▶ Collected data entries:
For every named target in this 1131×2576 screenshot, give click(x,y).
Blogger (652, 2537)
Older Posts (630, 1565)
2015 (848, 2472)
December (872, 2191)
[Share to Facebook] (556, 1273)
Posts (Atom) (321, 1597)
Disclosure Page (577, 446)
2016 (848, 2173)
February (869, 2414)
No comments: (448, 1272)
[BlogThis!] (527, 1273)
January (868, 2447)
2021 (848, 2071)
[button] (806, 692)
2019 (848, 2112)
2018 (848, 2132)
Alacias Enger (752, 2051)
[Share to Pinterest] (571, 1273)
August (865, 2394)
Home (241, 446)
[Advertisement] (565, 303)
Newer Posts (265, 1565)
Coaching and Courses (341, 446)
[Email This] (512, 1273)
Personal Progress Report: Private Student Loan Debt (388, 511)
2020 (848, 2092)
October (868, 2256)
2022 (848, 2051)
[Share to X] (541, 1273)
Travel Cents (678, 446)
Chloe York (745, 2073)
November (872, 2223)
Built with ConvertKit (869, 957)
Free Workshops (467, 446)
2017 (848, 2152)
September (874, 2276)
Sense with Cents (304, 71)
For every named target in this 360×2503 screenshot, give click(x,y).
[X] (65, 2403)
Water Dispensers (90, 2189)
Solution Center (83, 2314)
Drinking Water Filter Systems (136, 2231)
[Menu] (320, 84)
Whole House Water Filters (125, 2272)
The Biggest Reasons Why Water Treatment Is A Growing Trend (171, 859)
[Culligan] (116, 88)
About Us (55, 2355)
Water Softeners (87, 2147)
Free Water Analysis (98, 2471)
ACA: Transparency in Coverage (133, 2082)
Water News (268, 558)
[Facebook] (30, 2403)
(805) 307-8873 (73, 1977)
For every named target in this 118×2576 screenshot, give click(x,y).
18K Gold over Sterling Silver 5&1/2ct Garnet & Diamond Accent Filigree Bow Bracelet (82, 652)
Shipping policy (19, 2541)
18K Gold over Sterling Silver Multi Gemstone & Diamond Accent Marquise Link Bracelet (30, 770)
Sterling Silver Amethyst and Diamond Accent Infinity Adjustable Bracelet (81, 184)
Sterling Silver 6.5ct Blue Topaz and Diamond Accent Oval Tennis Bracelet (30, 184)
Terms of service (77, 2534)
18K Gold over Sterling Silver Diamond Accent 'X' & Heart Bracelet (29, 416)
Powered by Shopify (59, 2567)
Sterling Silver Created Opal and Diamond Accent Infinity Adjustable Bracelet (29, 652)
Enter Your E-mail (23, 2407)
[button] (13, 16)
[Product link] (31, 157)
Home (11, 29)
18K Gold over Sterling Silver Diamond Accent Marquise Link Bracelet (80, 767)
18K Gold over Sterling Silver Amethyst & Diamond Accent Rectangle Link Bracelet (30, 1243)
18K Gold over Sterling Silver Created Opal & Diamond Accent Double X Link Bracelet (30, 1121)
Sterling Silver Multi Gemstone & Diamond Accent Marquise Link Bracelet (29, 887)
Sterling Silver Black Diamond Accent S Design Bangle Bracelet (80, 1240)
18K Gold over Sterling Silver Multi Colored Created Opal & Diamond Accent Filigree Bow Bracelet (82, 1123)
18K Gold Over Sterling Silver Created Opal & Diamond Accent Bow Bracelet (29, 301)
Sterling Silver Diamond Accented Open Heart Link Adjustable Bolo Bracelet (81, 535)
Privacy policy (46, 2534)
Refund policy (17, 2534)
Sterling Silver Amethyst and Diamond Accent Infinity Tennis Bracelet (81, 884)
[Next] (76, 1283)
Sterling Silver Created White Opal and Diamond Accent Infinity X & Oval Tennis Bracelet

▶ Description of the task: Look over the entries above and count the lines where the word "Adjustable" appears, then report only that count.

▶ Exercise solution: 3